O Conselho Municipal de Inovação de Florianópolis foi criado pela Lei Municipal de Inovação - LEI COMPLEMENTAR Nº 432, DE 07 DE MAIO DE 2012.


De acordo com a Lei Municipal de Inovação:

SEÇÃO I
DO CONSELHO MUNICIPAL DE INOVAÇÃO (CMI)

Art. 10. Fica criado o Conselho Municipal de Inovação, como órgão de participação direta da comunidade na administração municipal, responsável por:

I - formular, propor, avaliar e fiscalizar ações e políticas públicas de promoção da inovação para o desenvolvimento do Município, a partir de iniciativas governamentais ou em parceria com agentes privados, sempre preservando o interesse público;
II - promover a geração, difusão e democratização do conhecimento, das informações e novas técnicas e incentivar a introdução e adaptação à realidade local de técnicas já existentes;
III - promover e incentivar estudos, eventos e pesquisas nas áreas de que trata esta Lei Complementar;
IV - contribuir na política de inovação a ser implementada pela administração pública municipal, visando à qualificação dos serviços públicos municipais;
V - sugerir políticas de captação e alocação de recursos para as finalidades da presente Lei Complementar;
VI - fiscalizar e avaliar o correto uso dos recursos do Fundo Municipal de Inovação, conforme estabelecido no art. 16 desta Lei Complementar;
VII - deliberar sobre o reconhecimento e inclusão dos Arranjos Promotores de Inovação no Sistema Municipal de Inovação e nas políticas, programas e mecanismos municipais criados para realizar os objetivos desta Lei Complementar;
VIII - acompanhar através de análise de relatório de atividades e do balanço geral a execução do Plano Municipal de Inovação e do Plano Municipal de Sustentabilidade das unidades organizacionais do Poder Executivo Municipal;
IX - definir políticas de aplicação dos recursos do Programa de Incentivo à Inovação, conforme estabelecido no art. 39 desta Lei Complementar;
X - aprovar seu Regimento Interno;
XI - colaborar na articulação das ações entre vários organismos públicos e privados envolvidos na formulação da política de inovação com outros municípios, estados, União e, em especial, com os municípios que integram a Associação dos Municípios da Grande Florianópolis (GRANFPOLIS);
XII - propor ao Executivo Municipal o aperfeiçoamento profissional e a introdução de métodos de trabalho e técnicas operacionais, visando à qualificação da esfera pública municipal na prestação de serviços públicos com aplicação de inovação;
XIII - incentivar a pesquisa e o desenvolvimento tecnológico inovador voltados ao aperfeiçoamento dos serviços públicos municipais e ao uso e controle dos recursos naturais e à transição para a economia verde;
XIV - promover estudos para prevenir e evitar os impactos sociais e ambientais negativos das inovações, através de políticas para o emprego e controle das condições de trabalho e de políticas de transição para a economia verde;
XV - deliberar sobre a criação de grupos de trabalho e/ou a instituição de projetos, visando concretizar os objetivos nesta Lei Complementar; e
XVI - fiscalizar o funcionamento do Fundo Municipal de Inovação e do Programa Municipal de Incentivo a Inovação, nos termos estabelecidos nesta Lei Complementar.

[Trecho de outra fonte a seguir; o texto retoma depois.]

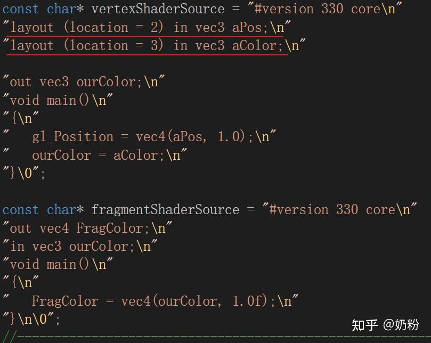
Task: Click the 'out vec3 ourColor' declaration line
Action: (x=84, y=82)
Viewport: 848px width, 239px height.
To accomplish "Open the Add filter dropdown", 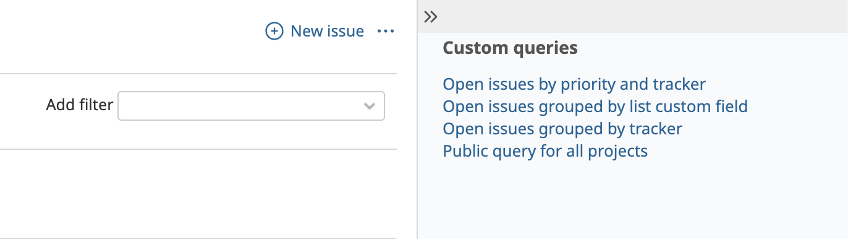I will tap(251, 106).
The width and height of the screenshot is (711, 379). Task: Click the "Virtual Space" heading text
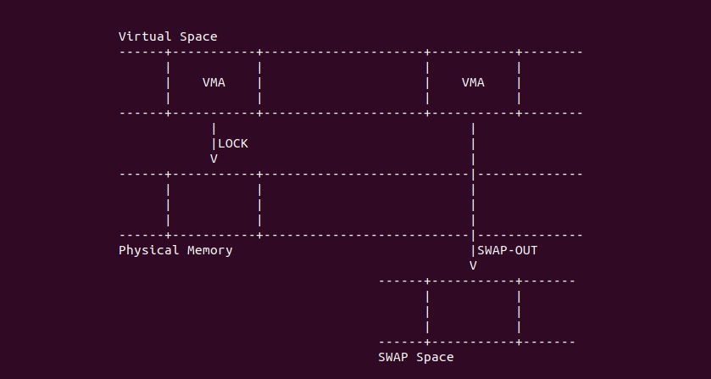click(x=168, y=36)
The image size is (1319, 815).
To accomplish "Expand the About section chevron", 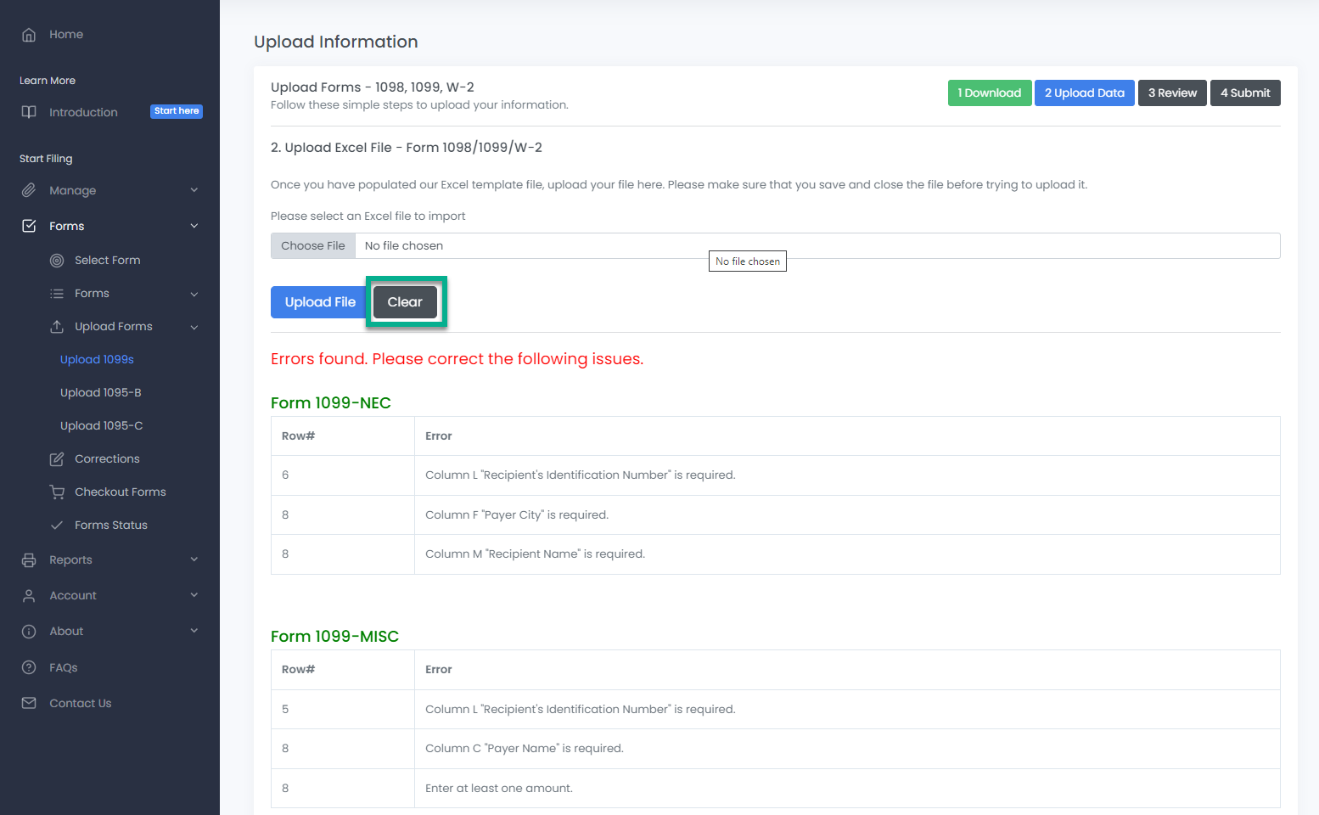I will (x=194, y=631).
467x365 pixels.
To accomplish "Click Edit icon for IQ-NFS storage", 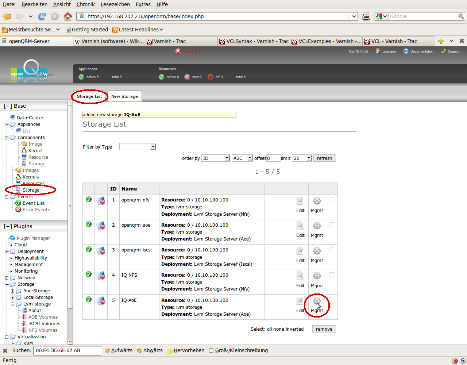I will click(300, 276).
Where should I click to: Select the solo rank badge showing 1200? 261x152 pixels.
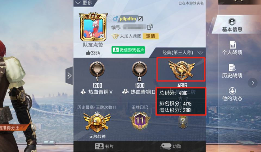tap(97, 71)
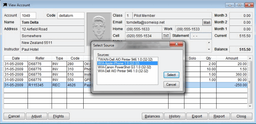The height and width of the screenshot is (124, 256).
Task: Click the Export button
Action: coord(197,116)
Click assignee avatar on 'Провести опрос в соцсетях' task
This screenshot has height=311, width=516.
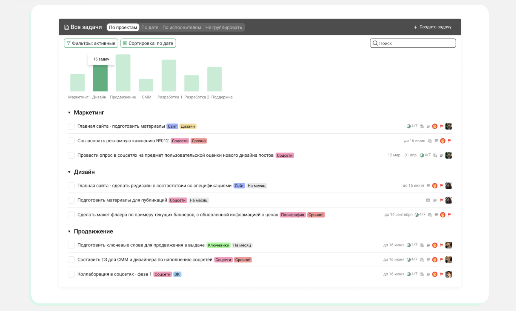click(448, 155)
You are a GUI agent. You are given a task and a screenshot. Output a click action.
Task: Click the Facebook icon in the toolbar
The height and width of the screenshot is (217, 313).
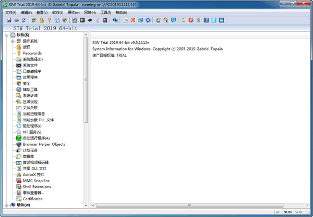[x=206, y=20]
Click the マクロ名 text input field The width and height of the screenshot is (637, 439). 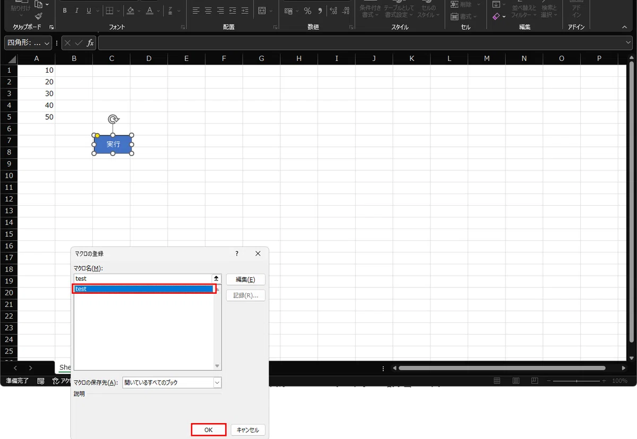(x=143, y=278)
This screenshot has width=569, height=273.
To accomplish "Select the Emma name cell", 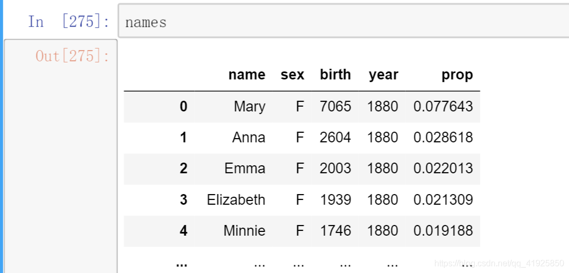I will (245, 168).
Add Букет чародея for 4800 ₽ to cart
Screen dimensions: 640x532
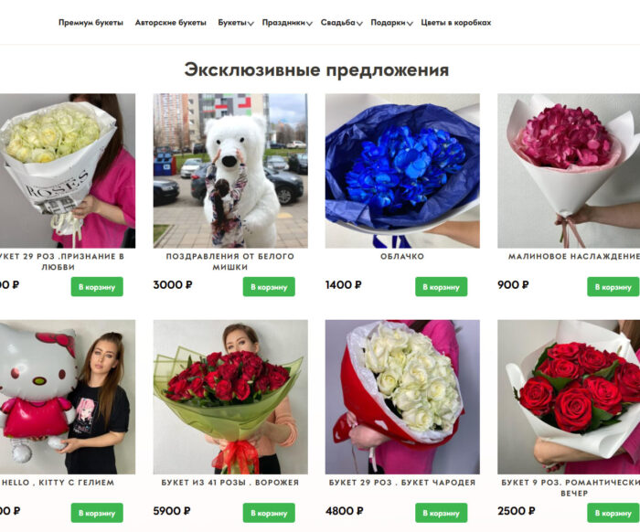[x=442, y=513]
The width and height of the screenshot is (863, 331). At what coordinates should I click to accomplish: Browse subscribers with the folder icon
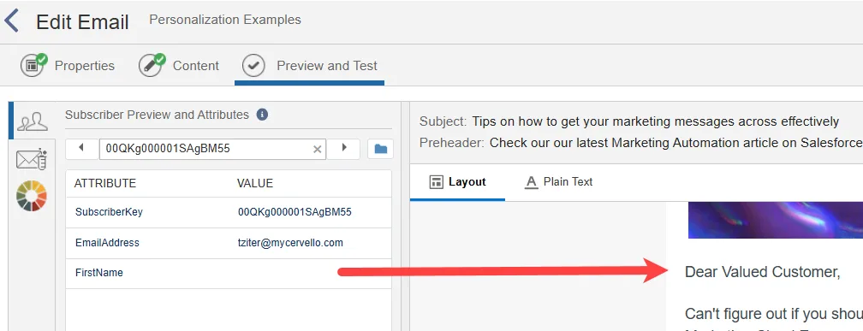(380, 149)
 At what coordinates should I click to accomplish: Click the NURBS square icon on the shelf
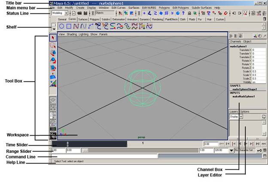coord(69,27)
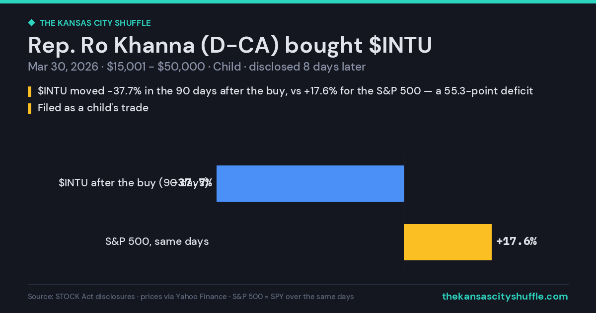Click the teal diamond logo icon
This screenshot has width=596, height=313.
[31, 22]
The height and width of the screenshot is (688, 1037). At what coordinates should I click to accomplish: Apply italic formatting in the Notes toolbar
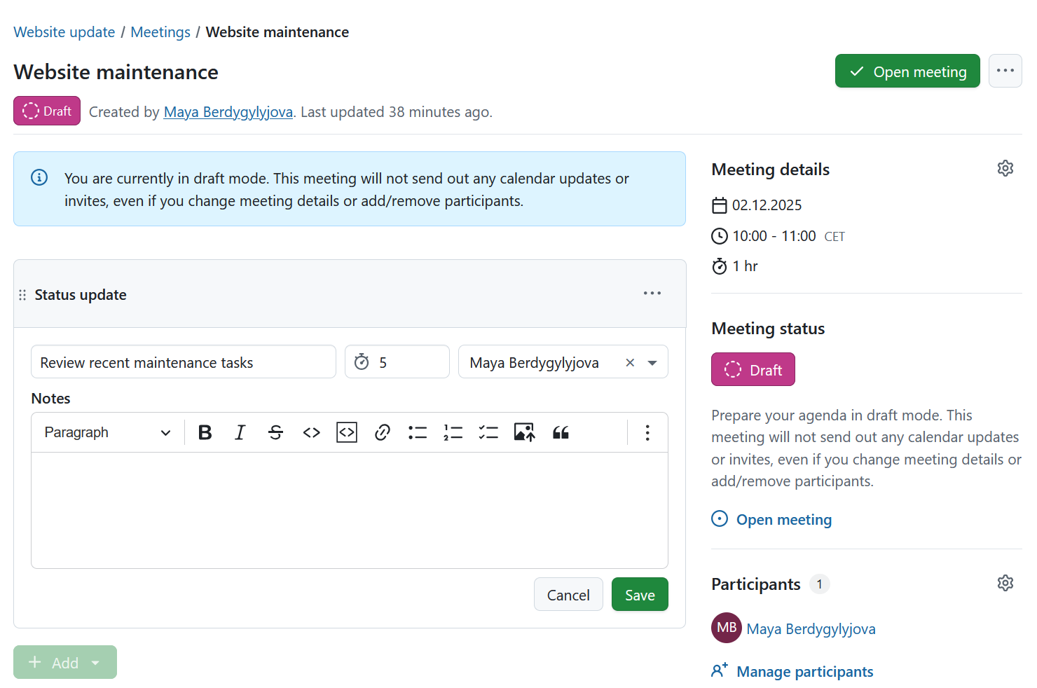coord(240,432)
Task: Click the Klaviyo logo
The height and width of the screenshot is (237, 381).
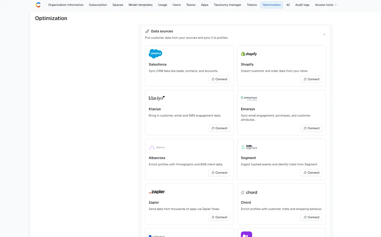Action: [156, 98]
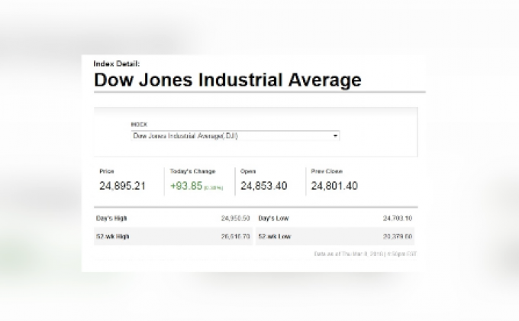Click the Prev Close value 24,801.40
Screen dimensions: 519x321
tap(334, 186)
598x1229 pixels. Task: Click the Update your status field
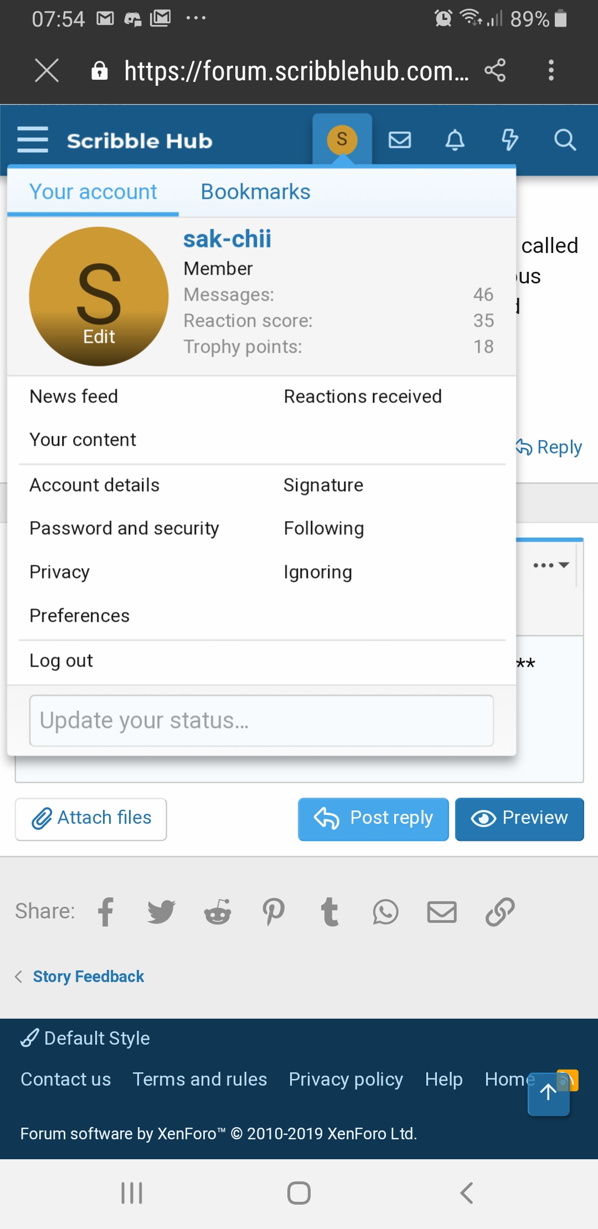pyautogui.click(x=261, y=720)
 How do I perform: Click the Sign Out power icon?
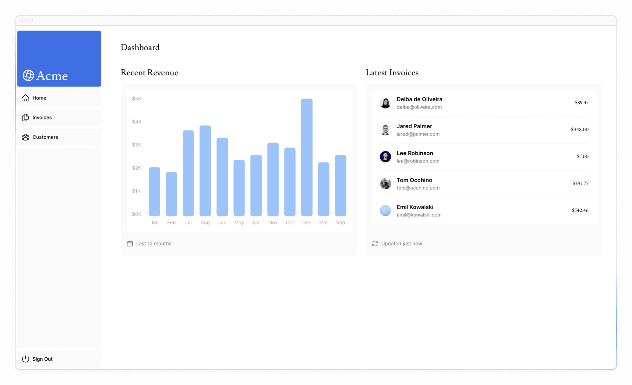tap(25, 359)

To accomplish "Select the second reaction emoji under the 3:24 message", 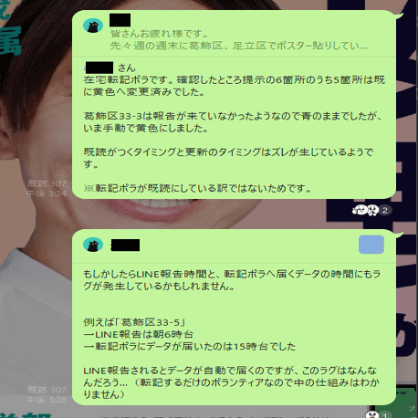I will point(372,210).
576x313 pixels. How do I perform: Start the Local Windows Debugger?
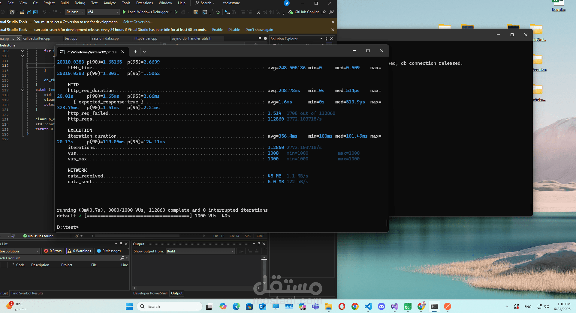point(146,12)
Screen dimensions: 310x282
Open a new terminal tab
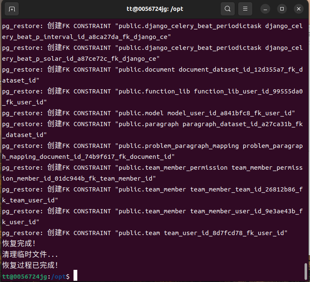pyautogui.click(x=12, y=9)
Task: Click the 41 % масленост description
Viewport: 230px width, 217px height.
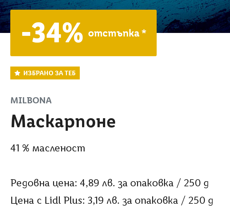Action: [x=48, y=148]
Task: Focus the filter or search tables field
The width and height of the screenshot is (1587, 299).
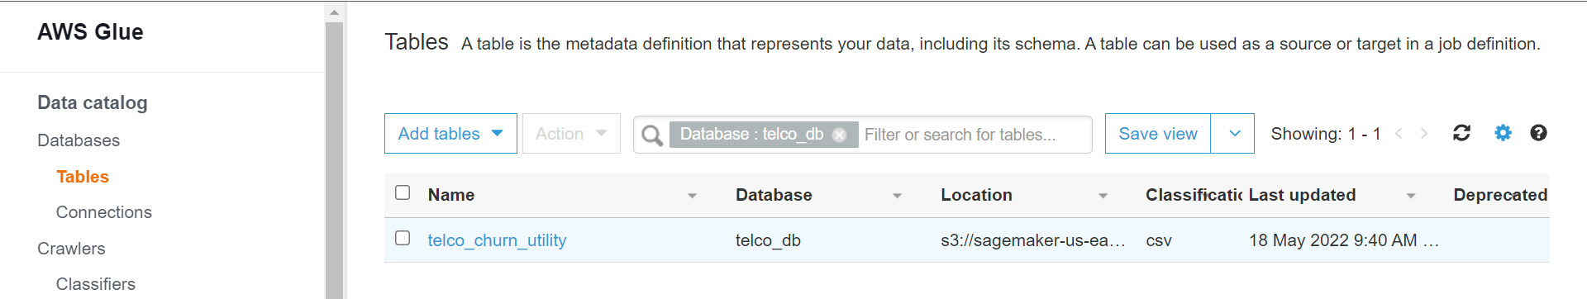Action: coord(974,135)
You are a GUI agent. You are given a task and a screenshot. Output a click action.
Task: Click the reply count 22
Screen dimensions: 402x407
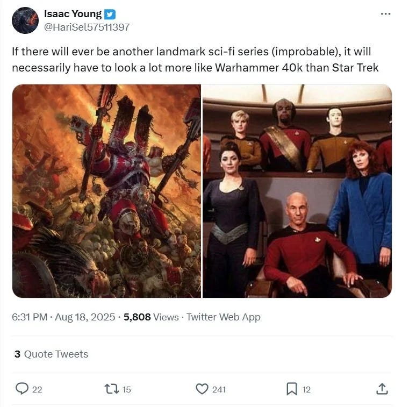pyautogui.click(x=37, y=389)
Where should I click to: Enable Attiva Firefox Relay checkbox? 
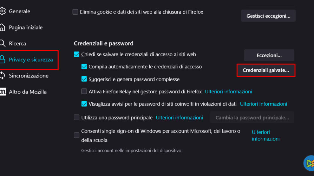click(84, 91)
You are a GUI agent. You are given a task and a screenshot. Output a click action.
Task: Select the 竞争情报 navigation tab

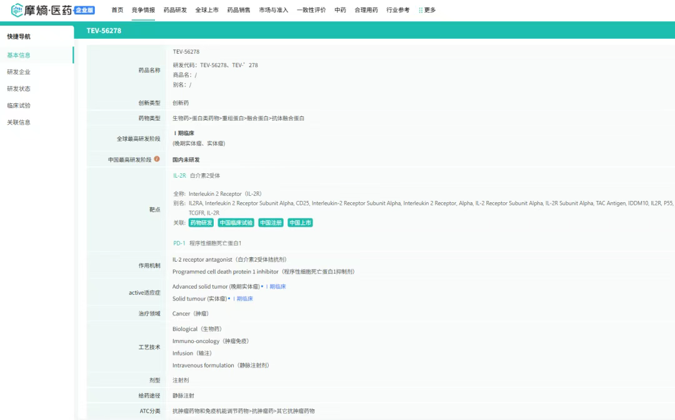point(143,10)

§ 1º A direção do Conselho Municipal de Inovação será exercida pelo Presidente, dois Vice-Presidentes, dois Secretários e Secretaria Executiva.

§ 2º O Secretario Municipal de Ciência, Tecnologia e Desenvolvimento Econômico Sustentável será o Presidente nato do Conselho Municipal de Inovação.

§ 3º O Conselho Municipal de Inovação reunir-se-á ordinariamente semestralmente ou extraordinariamente mediante convocação de seu Presidente ou por um terço de seus membros e deliberará por maioria simples de votos, presente a maioria absoluta de seus membros.

§ 4º Na primeira reunião ordinária de cada início de mandato do Poder Executivo Municipal, os membros do Conselho Municipal de Inovação elegerão seus 1º e 2º Vice-Presidentes e 1º e 2º Secretários.

§ 5º O exercício de qualquer cargo de direção ou membro do Conselho Municipal de Inovação não será remunerado e será considerado relevante serviço público.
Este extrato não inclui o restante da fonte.